Erstaunliche Bilanz! Knöllchen-Plus bei weniger Verkehr

Chemnitz - Die Corona-Krise sorgt auch in Chemnitz für leerere Straßen. Doch die freie Fahrt lädt zum Rasen ein - im März gab es ein deutliches Plus bei Blitzer-Einnahmen.
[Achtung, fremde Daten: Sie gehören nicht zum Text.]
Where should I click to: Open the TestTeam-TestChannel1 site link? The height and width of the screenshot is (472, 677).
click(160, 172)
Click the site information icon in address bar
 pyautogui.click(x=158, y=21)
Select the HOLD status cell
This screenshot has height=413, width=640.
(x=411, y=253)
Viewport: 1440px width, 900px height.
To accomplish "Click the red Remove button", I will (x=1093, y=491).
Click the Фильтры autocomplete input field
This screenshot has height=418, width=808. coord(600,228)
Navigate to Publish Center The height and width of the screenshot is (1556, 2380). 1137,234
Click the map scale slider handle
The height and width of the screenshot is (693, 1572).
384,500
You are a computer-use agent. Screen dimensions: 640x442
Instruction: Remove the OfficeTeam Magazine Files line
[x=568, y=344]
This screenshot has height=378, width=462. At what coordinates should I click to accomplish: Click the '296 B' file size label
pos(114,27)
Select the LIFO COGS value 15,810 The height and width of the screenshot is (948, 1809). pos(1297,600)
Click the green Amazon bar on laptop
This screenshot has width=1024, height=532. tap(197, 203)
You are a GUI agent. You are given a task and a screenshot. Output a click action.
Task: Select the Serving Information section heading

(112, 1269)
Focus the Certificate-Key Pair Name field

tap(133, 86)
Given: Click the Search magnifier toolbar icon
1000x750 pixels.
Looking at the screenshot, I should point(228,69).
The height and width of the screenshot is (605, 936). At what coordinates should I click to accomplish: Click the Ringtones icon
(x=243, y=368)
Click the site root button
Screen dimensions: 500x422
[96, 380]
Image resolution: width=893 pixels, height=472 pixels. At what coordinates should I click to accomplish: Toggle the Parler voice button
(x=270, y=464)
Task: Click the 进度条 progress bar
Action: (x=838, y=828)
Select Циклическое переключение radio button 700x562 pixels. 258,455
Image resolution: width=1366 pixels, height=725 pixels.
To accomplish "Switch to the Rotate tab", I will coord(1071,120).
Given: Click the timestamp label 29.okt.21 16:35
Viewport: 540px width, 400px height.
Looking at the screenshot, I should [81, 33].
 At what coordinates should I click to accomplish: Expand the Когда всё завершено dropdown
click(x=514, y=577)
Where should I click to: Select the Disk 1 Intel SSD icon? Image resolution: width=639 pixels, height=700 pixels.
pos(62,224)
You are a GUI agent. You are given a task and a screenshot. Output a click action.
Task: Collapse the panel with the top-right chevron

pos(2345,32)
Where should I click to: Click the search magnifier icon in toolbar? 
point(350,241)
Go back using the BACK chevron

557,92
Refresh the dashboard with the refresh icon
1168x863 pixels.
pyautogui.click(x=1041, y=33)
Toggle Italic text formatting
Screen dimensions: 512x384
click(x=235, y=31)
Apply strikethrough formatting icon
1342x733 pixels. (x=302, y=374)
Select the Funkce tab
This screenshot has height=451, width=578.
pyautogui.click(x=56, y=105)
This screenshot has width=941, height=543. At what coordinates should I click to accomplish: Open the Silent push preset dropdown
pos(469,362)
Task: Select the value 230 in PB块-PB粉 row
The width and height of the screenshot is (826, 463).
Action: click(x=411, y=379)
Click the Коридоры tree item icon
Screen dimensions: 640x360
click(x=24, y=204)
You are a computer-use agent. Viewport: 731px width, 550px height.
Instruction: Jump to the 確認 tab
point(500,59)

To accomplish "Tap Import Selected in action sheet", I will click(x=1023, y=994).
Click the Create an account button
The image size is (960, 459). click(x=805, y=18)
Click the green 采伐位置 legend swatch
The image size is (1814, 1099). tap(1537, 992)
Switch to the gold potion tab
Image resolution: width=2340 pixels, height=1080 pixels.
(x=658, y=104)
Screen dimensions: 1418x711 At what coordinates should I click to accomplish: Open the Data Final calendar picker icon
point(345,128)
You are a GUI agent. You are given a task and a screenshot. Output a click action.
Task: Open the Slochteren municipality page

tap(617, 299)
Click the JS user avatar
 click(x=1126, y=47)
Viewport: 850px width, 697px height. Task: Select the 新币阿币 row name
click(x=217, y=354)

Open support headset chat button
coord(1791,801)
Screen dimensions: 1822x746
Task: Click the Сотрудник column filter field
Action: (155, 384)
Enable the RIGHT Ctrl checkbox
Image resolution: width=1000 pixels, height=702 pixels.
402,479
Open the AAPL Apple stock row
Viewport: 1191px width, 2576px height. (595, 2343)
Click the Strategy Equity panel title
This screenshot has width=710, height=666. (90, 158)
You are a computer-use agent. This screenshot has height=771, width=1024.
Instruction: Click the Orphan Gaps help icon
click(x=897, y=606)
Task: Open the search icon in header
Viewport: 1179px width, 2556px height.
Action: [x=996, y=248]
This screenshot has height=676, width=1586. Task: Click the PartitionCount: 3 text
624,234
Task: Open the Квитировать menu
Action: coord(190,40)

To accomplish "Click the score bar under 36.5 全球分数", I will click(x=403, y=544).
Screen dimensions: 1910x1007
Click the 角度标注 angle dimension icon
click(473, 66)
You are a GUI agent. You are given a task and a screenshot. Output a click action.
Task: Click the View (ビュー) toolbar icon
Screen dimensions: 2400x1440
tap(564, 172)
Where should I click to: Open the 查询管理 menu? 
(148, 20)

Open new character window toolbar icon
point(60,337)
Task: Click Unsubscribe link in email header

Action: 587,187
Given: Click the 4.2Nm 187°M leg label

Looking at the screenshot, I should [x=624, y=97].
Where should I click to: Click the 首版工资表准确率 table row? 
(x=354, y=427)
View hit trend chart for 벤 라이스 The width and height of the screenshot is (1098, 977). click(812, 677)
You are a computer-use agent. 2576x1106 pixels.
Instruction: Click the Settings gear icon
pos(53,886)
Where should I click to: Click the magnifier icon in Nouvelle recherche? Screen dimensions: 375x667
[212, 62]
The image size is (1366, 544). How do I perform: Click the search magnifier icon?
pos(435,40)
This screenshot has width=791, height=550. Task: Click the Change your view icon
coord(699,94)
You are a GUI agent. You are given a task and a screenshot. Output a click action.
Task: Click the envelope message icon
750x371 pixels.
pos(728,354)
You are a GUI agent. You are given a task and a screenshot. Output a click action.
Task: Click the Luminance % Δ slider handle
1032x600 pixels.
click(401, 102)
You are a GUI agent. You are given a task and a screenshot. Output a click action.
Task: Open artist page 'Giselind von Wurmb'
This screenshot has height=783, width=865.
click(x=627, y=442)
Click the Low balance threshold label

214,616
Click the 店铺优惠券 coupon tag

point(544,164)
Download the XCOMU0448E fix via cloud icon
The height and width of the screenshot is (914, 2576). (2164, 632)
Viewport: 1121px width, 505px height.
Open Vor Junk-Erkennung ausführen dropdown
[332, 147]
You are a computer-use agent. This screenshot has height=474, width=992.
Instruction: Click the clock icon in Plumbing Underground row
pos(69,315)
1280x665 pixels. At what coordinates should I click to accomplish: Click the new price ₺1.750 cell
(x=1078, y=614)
Und die Feinstaubwerte stagnieren.

Leere "Leipziger": So sieht unter der Woche die Chemnitzer Nachmittags-"Rush Hour" auf der B 95 in Richtung Norden aus.
Leere "Leipziger": So sieht unter der Woche die Chemnitzer Nachmittags-"Rush Hour" auf der B 95 in Richtung Norden aus.  © Maik Börner

"Im März 2020 wurden 9 557 Verstöße registriert, diese resultierten insgesamt in circa 215.000 Euro Bußgeld", vermeldet ein Rathaussprecher. 

Zum Vergleich: Im März 2019 lösten die städtischen Blitzer "nur" 9 171 Verkehrsverstoß-Verfahren aus und sorgten für rund 202.000 Euro Bußgeld.

Trotz freier Straßen blieben die Chemnitzer Feinstaubwerte etwa gleich. 

Das Sächsische Landesamt für Umwelt, Landwirtschaft und Geologie (LfULG) maß im März 17 Mikrogramm pro Kubikmeter Luft, im März 2019 waren es 16. 

Beim Giftgas Stickstoffdioxid (NO2) verzeichnete die Messstation in der Leipziger Straße letzten Monat aber immerhin 25 statt den 30 Mikrogramm des März 2019. 

Es zeigt sich wohl das geringere Verkehrsaufkommen. 

"Der lokale Straßenverkehr ist entscheidend für das Niveau der Stickstoffdioxid-Konzentrationen", erläutert LfULG-Sprecherin Karin Bernhardt.